As BAVM with TBS is not frequently reported, the prognosis of BAVM with TBS is uncertain. It is now agreed that, due to BAVM with TBS involving a complex supply of arteries, the therapeutic outcomes are generally poor. Shima et al (56) reported that the surgical cure rate for BAVM with TBS was low, while its morbidity and mortality were high. If resection is not complete, the BAVM nidus may expand or cause disastrous intracerebral hemorrhage (56).

Soderman et al (6) reported on EVT performed on 54 cases of BAVM with TBS, 22% of whom required retreatment by EVT after 3 years of follow-up, indicating that the imaging-based cure rate was not ideal. However, with the continuous enhancement of the understanding BAVM with TBS, treatment outcomes are also gradually improving (65).

Conclusions

BAVM with TBS are different from those observed in common BAVM. The mechanisms by which TBS may form in a BAVM are mainly divided into the congenital and acquired type, the acquired factor may be popular (5,12–14). BAVM with TBS is common in elderly patients. DSA is the gold standard for diagnosing BAVM with TBS. Superselective angiography is also important. Treatments for BAVM with TBS include surgical resection, EVT, stereotactic radiosurgery and combined treatment. Surgical resection is difficult to perform. EVT has become the major method for treating BAVM with TBS due to its low procedural invasiveness. Combination of surgical resection and EVT may be a good option. In addition, stereotactic radiosurgery is frequently used as a complementary treatment to surgical and endovascular interventions. The prognosis of BAVM with TBS is not optimistic.

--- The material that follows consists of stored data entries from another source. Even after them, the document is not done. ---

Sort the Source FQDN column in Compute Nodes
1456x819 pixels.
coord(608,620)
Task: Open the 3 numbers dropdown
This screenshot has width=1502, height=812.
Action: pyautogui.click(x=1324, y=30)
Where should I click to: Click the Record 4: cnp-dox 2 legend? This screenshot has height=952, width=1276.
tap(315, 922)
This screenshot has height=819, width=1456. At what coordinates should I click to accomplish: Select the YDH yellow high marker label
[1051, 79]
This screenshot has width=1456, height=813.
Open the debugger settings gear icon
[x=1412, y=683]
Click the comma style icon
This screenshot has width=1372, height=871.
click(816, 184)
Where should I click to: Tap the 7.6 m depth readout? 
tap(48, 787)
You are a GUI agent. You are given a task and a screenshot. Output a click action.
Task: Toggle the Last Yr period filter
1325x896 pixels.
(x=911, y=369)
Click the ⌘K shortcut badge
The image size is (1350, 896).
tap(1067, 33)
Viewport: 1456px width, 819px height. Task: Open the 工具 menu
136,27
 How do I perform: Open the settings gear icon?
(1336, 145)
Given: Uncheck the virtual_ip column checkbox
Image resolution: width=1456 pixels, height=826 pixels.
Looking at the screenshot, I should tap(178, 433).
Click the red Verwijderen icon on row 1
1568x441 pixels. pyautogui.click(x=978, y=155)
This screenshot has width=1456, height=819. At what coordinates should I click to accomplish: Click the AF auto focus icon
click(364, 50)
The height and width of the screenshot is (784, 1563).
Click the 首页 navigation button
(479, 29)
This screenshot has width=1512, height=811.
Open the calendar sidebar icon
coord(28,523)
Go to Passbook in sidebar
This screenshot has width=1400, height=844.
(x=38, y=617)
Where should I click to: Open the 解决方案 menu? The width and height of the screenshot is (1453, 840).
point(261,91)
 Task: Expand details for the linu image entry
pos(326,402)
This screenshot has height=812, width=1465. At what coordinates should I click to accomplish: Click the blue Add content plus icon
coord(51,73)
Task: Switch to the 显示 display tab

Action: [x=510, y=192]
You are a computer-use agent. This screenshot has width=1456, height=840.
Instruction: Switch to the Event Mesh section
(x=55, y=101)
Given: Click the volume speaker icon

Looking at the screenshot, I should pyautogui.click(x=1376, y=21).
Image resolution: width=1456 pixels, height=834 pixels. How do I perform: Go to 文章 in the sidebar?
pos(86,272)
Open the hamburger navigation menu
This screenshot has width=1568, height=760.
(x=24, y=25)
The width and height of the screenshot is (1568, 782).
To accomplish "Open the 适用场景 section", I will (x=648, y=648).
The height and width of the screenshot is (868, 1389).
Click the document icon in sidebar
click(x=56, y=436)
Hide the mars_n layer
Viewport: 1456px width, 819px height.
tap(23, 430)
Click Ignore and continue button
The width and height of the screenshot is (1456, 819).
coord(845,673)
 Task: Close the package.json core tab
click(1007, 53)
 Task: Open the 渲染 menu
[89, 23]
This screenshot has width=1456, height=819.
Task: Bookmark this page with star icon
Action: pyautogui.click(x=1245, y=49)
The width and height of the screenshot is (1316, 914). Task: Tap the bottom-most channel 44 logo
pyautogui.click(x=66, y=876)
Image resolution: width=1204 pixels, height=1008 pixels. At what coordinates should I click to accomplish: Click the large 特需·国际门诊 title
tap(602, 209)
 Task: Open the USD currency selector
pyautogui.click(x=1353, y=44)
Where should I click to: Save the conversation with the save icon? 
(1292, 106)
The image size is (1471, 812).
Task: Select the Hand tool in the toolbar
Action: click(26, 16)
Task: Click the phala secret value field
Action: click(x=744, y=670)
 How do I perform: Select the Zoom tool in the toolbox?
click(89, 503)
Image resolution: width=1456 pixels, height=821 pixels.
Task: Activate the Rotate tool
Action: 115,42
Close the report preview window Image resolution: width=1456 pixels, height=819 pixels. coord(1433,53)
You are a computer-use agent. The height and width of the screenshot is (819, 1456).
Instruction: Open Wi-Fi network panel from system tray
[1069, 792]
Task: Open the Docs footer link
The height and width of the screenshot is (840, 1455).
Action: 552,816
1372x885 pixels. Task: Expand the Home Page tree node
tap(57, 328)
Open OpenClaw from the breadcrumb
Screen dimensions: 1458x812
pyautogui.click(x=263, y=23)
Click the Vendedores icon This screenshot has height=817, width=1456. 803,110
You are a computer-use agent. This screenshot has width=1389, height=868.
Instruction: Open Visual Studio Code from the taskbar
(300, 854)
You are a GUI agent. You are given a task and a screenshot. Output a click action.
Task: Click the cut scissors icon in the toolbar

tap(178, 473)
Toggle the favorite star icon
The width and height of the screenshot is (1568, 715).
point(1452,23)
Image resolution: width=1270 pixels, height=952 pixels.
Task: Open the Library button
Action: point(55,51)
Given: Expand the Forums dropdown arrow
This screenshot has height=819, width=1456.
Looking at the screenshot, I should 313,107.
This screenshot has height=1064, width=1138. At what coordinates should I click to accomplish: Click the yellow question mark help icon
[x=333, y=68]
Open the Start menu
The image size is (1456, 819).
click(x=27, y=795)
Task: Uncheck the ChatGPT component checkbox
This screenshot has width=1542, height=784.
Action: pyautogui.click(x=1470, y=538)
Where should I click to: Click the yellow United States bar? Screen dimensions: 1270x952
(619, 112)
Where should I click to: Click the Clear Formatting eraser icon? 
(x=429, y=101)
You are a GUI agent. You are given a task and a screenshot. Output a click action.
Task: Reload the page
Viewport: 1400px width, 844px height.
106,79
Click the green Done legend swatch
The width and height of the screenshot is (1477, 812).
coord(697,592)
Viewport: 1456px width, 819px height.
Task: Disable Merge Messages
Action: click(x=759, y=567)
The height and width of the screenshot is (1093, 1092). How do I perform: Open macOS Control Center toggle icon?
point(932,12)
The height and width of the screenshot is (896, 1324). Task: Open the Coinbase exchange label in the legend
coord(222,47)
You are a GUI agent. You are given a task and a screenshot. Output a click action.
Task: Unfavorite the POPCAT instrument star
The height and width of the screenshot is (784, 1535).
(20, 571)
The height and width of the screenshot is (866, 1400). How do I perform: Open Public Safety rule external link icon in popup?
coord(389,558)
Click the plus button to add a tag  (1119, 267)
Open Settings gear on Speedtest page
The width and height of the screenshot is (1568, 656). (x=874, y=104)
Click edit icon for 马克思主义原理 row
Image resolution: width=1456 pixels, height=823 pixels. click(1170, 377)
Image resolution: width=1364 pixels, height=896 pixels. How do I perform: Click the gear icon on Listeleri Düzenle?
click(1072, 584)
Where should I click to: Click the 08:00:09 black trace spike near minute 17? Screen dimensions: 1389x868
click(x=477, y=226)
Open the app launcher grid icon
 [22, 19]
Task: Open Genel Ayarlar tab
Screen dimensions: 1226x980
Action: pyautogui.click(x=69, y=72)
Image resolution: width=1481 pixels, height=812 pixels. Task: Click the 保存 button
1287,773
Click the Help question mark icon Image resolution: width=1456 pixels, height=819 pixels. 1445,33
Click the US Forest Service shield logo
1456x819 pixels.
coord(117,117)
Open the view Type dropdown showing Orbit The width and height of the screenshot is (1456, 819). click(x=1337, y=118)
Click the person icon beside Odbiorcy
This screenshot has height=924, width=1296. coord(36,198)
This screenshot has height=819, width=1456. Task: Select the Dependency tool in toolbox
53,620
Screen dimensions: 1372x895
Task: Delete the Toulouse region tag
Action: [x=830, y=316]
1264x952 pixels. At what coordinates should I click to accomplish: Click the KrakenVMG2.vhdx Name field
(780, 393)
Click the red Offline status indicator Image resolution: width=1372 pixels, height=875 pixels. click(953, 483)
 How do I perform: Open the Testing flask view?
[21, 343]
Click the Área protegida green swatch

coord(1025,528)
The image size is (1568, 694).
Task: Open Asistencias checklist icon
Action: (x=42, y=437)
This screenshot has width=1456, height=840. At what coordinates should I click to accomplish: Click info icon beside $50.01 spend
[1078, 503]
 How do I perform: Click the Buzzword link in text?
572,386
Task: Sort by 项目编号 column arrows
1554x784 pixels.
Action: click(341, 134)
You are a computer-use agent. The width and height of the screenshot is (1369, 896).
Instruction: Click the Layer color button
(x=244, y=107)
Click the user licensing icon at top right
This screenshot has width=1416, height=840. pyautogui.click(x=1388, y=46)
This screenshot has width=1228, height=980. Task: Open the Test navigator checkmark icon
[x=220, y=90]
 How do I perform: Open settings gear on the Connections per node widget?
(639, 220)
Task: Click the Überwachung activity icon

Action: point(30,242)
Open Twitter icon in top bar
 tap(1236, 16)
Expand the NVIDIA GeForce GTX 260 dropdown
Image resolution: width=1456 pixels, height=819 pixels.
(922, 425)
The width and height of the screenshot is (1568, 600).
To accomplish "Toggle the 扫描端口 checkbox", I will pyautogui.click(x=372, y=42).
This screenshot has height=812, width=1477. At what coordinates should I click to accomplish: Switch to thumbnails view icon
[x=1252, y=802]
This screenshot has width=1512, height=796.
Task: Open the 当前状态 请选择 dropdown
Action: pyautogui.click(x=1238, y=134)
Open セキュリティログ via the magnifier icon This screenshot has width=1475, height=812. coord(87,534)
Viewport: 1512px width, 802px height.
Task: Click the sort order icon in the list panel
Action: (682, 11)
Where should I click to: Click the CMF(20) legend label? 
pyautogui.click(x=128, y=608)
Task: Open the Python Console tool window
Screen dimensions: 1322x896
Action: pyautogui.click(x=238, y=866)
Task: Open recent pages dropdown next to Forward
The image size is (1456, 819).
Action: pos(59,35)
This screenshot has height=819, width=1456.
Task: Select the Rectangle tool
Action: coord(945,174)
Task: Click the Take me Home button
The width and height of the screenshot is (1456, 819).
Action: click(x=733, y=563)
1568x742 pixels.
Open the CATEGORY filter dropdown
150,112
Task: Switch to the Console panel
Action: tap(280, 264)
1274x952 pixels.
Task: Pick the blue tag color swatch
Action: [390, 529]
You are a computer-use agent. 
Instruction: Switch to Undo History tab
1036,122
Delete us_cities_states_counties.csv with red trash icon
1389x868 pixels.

Typical case of BAVM with TBS

The patient, a 65-year-old female, with no history of hypertension or diabetes mellitus was admitted the First Hospital of Jilin University (Changchun, China) in March 2018 due to presentation of a sudden headache and vomiting for 1 h. After its onset, the patient was mentally lucid and had flexible limbs. Head CT and magnetic resonance imaging revealed a BAVM near the right temporal occipital lobe and corpus callosum, and right ventricular hemorrhage (Fig. 1A-B). DSA revealed a BAVM with TBS of the bilateral ECA and ICA systems (Fig. 1C-G). To treat the BAVM near the ventricle, Onyx embolization was performed via the posterior cerebral artery, and targeted embolization was performed to treat the BAVM near the hemorrhage point (Fig. 1H-J). The patient recovered well after surgery and exhibited no new neurological deficits (Fig. 1).

Figure 1.

One typical case of BAVM with TBS. (A and B) Head CT and MRI displaying BAVM in the lateral ventricle triangle of the right occipital lobe and temporal lobe. Slightly high density was observed on CT, and MRI indicated voids in vessels. The BAVM was ruptured with bleeding into the right lateral ventricle and third ventricle. (C and D) Bilateral carotid artery angiography revealed that the bilateral internal carotid system was involved in the blood supply of the BAVM. (E and F) Bilateral external carotid artery system angiography indicated that the middle cerebral artery and occipital artery were involved in the blood supply. (G) Vertebral basilar angiography demonstrated that the BAVM was mainly supplied by the posterior cerebral artery. (H-J) Onyx embolization via multiple branches of the posterior cerebral artery was performed to treat the BAVM, and target embolization was the major method utilized to treat the BAVM near the ventricle. CT, computed tomography; MRI, magnetic resonance imaging; BAVM, brain arteriovenous malformation; TBS, transdural blood supply.